Nach Ermittlung der Kosten, der Fallzahlen und der besonderen Umstände – die unmittelbare Nähe zur Wache, die Hauptfahrtrichtung der Einsatzfahrzeuge – bekam Buntrock von von Thomas Kuhlbusch als zuständigen Dezernenten grünes Licht. „Die Vorrangschaltung gerade an dieser Ampel hilft uns, möglichst schnell am Unfallort beziehungsweise beim Patienten einzutreffen“, betont Kuhlbusch, der aber zugleich darauf hinweist, dass vergleichbare Vorrangschaltung nicht in allen Ampeln, sondern mit Blick auf die Kosten nur bei besonderem Bedarf eingerichtet werden können.

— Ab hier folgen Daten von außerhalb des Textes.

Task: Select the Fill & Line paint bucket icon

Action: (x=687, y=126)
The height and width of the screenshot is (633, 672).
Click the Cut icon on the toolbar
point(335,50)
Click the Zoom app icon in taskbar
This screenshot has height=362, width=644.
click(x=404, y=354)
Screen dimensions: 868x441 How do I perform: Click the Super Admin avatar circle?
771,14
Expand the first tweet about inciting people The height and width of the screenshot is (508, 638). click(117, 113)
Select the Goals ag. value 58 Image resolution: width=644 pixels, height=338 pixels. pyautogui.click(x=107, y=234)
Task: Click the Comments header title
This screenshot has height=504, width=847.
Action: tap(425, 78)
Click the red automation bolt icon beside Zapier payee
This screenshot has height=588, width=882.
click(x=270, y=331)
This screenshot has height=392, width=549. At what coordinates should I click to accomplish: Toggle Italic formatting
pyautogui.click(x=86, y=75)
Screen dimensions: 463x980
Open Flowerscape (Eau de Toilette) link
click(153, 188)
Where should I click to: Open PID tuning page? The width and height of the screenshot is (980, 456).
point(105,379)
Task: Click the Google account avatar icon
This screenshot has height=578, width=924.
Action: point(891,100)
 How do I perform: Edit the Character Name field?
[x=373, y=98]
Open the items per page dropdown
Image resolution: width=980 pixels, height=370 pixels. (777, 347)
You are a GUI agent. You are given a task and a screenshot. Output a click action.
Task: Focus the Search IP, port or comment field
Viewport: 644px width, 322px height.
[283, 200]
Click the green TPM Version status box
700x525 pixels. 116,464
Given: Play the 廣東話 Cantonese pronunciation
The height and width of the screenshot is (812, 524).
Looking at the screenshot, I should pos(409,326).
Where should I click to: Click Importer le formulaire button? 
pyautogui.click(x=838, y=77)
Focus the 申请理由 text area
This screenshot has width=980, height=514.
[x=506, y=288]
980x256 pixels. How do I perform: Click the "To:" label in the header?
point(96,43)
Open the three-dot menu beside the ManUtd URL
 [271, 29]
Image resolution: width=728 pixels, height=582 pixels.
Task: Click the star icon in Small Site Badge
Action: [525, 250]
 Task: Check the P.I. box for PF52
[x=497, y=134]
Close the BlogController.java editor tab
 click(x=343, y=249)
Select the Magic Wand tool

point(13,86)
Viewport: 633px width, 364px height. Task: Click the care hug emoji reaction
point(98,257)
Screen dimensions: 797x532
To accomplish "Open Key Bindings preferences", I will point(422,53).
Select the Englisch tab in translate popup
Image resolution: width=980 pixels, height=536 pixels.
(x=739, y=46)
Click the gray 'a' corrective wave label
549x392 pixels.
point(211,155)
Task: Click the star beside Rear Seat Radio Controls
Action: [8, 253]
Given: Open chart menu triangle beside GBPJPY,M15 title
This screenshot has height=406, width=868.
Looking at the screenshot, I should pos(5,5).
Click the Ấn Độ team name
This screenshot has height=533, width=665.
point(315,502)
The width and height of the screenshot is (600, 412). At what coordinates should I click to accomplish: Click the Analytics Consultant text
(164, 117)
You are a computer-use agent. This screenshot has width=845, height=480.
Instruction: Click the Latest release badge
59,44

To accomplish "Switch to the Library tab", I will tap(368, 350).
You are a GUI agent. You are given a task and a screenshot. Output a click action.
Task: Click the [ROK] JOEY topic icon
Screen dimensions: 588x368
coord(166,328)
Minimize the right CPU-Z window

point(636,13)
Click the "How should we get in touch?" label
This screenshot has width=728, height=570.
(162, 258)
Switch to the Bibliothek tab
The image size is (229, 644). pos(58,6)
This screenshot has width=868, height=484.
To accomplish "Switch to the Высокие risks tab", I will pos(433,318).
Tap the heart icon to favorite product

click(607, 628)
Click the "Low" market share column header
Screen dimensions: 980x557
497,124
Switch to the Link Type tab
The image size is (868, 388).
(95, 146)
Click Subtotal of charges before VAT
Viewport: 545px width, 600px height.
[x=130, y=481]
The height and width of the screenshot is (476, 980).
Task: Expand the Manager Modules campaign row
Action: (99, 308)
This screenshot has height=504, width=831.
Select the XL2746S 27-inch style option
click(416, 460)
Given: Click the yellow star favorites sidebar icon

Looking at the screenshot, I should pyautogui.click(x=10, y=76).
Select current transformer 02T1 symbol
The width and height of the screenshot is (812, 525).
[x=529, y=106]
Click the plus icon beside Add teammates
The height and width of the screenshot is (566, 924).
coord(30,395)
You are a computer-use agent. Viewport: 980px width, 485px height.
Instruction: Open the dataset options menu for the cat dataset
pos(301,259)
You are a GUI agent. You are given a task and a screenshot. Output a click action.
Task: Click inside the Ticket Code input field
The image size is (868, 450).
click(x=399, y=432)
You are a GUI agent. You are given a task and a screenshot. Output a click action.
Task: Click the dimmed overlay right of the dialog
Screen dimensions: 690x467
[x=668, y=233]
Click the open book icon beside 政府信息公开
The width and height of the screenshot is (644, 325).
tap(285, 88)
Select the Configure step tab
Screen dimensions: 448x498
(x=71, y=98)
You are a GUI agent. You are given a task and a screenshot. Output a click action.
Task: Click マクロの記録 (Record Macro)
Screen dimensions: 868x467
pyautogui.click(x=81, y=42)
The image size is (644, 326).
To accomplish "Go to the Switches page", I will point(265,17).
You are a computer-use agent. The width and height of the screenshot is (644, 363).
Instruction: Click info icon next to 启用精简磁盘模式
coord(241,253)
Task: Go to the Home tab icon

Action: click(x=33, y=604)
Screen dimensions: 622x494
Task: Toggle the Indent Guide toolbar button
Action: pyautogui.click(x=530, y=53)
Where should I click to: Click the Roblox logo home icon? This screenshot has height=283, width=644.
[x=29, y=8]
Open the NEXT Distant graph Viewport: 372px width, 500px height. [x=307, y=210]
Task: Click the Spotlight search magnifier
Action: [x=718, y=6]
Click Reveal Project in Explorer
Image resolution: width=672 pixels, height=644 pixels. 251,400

Buntrock sprach die Stadt Rietberg an, die die Vorrangschaltung genehmigen musste, den Ampelhersteller und den Kollegen Ulrich Elfers. Elfers ist der Ampelexperte in der Abteilung Straßenverkehr des Kreises Gütersloh. Er ist im Arbeitsalltag unter anderem damit beschäftigt, mit Hilfe eines Planungsprogramms alle möglichen Varianten zwischen Rot, Gelb und Grün auszurechnen, also ideale und für alle sichere Ampelschaltungen, die den Verkehr im Gegenzug aber nicht zum Erliegen bringen. Das hat er für die Ampelanlage an der B 64 auch gemacht und damit erstmals im Kreis Gütersloh eine Ampelbeeinflussung für Rettungsfahrzeuge umgesetzt. „51 Sekunden beträgt die Beeinflussungszeit“, erläutert Buntrock. Dafür hat das Team der Rettungswache viele, viele Erkundungsfahrten zu der Kreuzung gemacht, die für alle so wichtig ist, die man aber von der Wache aus nicht sehen kann, obwohl sie nebenan ist. In der Fahrzeughalle ist oben an der Wand der Steuerungskasten angebracht, bedient wird die Beeinflussung vom Handgerät aus dem RTW heraus. Das Signal geht aber von dem Kasten aus. „Das klappt auch, wenn man an der Rettungswache vorbei fährt“, erläutert Buntrock. Je nachdem, in welcher Phase die Ampel gerade ist, wird der Ablauf geändert. Wenn die Ampel ohnehin schon Grün zeigt, wird die Phase beispielsweise verlängert. Zeigt sie Rot für die Fahrtrichtung, aus der Buntrock und seine Leute kommen, wird umgesteuert: Alle anderen kriegen Rot, der RTW bekommt freie Fahrt. Buntrock: „Nicht zu unterschätzen ist auch, dass durch die eigene Grünphase der wartende Verkehr in der Regel schon abgeflossen ist, wenn wir zur Kreuzung kommen. Das erspart Zeit.“ Sobald der RTW mit Sonderrechten über die Kreuzung ist, schaltet die Ampel wieder in den normalen Modus.
Die Rettungswache Rietberg
In der 2013 eingeweihten Lehrrettungswache Rietberg an der Bokeler Straße/Ecke Tiergartenweg arbeiten aktuell 19 Frauen und Männer im Schichtsystem rund um die Uhr. 15 Notfallsanitäter, Rettungsassistenten und Rettungssanitäter, drei Auszubildende zum Notfallsanitäter und ein FSJler. Zwei Rettungsfahrzeuge sind stationiert, eines im 24-Stundendienst, eines im Tagdienst. Gebaut wurde die Rettungswache nach Plänen des inzwischen pensionierten Kreisarchitekten Werner Norden auf einem städtischen Grundstück (rund 2000 Quadratmeter). Die Rettungswache hat eine Nutzfläche von 465 Quadratmetern. 200 Quadratmeter umfassen alleine die Fahrzeug- sowie die Wasch- und Desinfektionshalle.